* **Work to be completed**: What is the number of lines in the data holding the word "update"? Give that number by itself.

·····

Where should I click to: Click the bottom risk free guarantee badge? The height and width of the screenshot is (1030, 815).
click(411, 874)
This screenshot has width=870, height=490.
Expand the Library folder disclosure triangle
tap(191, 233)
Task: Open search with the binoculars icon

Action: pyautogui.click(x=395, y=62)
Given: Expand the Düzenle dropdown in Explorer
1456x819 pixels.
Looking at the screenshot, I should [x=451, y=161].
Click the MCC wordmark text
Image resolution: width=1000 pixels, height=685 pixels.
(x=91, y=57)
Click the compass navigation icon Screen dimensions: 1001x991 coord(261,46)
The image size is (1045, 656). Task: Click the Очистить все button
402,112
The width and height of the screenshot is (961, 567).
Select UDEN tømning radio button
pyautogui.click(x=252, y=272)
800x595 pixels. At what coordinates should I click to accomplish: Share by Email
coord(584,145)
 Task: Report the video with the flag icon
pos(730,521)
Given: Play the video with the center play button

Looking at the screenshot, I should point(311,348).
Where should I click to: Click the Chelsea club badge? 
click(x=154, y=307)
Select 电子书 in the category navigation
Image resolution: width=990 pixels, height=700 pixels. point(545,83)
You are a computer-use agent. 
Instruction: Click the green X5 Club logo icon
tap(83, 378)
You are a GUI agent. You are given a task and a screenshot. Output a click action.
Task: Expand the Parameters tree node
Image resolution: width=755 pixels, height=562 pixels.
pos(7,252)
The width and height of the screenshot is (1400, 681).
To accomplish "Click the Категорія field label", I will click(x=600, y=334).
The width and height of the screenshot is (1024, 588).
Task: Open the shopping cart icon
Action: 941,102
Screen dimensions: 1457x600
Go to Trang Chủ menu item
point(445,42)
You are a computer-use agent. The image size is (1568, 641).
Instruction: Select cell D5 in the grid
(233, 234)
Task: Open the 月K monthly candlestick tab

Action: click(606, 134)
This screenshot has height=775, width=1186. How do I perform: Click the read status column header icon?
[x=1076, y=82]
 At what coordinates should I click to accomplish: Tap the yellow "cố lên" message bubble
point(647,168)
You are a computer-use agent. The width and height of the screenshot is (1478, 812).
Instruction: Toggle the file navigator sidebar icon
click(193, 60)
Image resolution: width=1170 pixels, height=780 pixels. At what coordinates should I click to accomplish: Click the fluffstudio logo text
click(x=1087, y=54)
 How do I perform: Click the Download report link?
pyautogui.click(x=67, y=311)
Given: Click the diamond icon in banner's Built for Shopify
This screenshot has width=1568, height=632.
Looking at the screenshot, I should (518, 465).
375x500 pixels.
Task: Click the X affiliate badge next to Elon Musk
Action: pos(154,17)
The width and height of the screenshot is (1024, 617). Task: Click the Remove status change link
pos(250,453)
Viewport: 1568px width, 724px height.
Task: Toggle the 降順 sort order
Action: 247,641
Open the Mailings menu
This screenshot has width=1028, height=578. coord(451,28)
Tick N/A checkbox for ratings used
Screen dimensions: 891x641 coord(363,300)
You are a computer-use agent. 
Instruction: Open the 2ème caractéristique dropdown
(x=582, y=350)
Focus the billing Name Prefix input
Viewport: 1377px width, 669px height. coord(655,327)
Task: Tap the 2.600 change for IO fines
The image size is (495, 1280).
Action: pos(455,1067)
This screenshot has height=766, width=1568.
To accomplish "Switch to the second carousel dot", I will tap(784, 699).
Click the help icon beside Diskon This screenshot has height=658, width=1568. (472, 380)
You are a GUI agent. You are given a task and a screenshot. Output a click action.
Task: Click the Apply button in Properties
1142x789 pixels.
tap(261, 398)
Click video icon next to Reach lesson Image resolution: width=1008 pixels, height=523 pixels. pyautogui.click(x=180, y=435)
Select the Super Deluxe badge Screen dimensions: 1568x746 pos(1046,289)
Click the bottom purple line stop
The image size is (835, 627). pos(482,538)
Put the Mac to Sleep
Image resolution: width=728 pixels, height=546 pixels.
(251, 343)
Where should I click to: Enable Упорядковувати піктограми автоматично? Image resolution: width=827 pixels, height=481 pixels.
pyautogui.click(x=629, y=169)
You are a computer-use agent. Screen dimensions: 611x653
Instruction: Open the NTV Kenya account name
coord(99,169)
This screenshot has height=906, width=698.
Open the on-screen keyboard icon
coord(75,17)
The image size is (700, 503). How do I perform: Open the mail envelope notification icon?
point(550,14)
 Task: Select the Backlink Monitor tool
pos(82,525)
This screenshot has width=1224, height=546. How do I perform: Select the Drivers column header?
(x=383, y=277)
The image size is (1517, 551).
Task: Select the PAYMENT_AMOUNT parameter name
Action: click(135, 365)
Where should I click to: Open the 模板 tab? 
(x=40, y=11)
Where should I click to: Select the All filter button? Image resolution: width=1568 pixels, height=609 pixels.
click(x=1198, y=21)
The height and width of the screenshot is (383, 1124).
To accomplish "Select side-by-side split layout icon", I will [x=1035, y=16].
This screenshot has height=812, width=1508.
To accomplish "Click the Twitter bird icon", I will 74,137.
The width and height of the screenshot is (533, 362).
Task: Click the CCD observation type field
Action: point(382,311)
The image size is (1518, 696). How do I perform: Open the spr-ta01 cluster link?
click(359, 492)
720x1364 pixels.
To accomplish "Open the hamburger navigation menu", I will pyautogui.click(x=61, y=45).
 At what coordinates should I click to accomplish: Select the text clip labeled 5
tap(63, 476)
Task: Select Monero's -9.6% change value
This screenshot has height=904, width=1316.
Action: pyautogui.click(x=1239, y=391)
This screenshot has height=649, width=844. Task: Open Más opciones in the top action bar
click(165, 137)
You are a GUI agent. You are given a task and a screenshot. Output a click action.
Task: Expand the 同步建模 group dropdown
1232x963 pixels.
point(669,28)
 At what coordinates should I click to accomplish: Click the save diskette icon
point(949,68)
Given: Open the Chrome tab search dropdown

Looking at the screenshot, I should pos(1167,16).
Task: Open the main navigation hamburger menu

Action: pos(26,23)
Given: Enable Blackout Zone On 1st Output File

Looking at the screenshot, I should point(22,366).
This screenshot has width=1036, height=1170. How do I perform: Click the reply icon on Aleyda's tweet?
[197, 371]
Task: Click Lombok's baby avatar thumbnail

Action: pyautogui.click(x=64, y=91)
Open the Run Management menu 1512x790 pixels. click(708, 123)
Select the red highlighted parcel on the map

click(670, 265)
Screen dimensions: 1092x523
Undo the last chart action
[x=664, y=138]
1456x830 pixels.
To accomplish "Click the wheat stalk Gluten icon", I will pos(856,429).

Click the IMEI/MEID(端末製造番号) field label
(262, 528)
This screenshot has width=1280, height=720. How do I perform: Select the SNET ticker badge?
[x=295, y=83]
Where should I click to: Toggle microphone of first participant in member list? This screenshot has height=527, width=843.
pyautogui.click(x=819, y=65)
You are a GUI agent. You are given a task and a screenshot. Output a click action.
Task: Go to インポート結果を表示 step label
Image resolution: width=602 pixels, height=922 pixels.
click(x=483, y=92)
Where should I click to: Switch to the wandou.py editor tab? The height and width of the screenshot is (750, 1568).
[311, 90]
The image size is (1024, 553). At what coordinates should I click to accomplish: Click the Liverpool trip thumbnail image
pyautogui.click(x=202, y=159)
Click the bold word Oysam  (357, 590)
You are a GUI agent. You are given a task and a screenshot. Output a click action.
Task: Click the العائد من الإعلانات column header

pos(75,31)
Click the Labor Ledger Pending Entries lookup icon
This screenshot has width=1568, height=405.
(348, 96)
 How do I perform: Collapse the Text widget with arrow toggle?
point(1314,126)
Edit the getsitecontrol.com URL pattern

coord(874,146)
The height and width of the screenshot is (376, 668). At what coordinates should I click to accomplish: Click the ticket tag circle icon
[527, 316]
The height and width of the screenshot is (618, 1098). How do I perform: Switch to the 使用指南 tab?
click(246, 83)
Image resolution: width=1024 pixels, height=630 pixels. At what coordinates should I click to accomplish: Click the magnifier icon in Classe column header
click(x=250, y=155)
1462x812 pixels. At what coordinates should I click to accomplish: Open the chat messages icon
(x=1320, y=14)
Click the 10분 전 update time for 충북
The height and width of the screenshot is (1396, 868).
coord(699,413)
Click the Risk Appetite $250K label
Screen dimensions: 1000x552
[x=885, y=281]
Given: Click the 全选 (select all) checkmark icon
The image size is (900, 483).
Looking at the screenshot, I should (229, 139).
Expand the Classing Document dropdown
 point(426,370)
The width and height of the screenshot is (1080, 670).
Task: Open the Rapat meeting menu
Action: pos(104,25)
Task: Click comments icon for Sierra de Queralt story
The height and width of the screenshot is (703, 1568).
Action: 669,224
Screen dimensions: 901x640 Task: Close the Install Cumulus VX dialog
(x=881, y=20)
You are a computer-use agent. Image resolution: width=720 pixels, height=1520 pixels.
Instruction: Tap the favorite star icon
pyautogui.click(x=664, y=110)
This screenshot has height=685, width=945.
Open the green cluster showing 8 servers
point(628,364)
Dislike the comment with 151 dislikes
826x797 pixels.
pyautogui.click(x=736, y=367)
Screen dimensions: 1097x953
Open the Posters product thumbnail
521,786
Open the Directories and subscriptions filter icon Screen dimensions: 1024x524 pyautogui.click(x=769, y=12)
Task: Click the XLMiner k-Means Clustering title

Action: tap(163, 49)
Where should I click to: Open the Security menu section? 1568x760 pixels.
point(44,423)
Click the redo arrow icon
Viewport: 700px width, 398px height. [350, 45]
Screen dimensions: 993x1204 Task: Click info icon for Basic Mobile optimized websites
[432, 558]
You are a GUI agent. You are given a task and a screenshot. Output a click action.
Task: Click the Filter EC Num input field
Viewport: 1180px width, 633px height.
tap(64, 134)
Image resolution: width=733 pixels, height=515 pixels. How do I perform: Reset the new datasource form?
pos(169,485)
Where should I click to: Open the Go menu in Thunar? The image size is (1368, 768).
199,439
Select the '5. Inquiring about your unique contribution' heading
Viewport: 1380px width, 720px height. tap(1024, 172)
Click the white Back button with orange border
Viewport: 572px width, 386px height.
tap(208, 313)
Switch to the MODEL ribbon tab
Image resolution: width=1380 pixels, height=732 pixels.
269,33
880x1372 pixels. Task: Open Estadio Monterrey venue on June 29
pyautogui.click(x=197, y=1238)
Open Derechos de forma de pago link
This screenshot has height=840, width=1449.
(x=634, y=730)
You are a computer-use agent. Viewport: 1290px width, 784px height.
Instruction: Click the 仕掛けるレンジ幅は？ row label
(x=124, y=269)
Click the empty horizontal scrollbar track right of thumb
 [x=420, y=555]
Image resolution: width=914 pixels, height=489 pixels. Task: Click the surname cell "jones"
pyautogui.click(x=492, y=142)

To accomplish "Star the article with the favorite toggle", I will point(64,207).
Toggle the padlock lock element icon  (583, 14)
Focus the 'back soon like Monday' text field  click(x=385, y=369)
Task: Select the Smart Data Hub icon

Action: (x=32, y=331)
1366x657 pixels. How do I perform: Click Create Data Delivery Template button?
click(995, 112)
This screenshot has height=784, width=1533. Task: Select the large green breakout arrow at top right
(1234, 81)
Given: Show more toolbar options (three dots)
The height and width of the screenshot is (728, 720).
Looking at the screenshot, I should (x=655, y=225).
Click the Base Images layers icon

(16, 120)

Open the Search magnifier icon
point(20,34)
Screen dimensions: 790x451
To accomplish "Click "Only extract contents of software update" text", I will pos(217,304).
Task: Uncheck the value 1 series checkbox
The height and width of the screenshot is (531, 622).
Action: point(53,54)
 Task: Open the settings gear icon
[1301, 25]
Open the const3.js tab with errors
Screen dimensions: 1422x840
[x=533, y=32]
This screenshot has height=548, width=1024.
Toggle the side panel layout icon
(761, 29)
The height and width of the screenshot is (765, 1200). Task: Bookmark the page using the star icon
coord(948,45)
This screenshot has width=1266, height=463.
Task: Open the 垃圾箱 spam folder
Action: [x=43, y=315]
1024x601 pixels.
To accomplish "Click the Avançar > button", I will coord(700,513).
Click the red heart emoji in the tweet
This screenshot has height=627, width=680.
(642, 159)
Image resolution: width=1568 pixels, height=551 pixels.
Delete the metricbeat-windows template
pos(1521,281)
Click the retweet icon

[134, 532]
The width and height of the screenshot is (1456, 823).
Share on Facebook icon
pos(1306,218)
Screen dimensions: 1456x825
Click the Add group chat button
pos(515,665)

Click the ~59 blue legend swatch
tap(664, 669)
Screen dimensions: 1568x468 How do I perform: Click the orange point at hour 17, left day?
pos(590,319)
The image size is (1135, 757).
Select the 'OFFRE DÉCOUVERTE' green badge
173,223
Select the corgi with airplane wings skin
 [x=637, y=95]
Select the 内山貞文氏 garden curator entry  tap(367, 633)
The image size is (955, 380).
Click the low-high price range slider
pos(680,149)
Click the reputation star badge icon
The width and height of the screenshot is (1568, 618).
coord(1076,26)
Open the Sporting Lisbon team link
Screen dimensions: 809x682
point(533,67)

·····

* **Your solution**: 2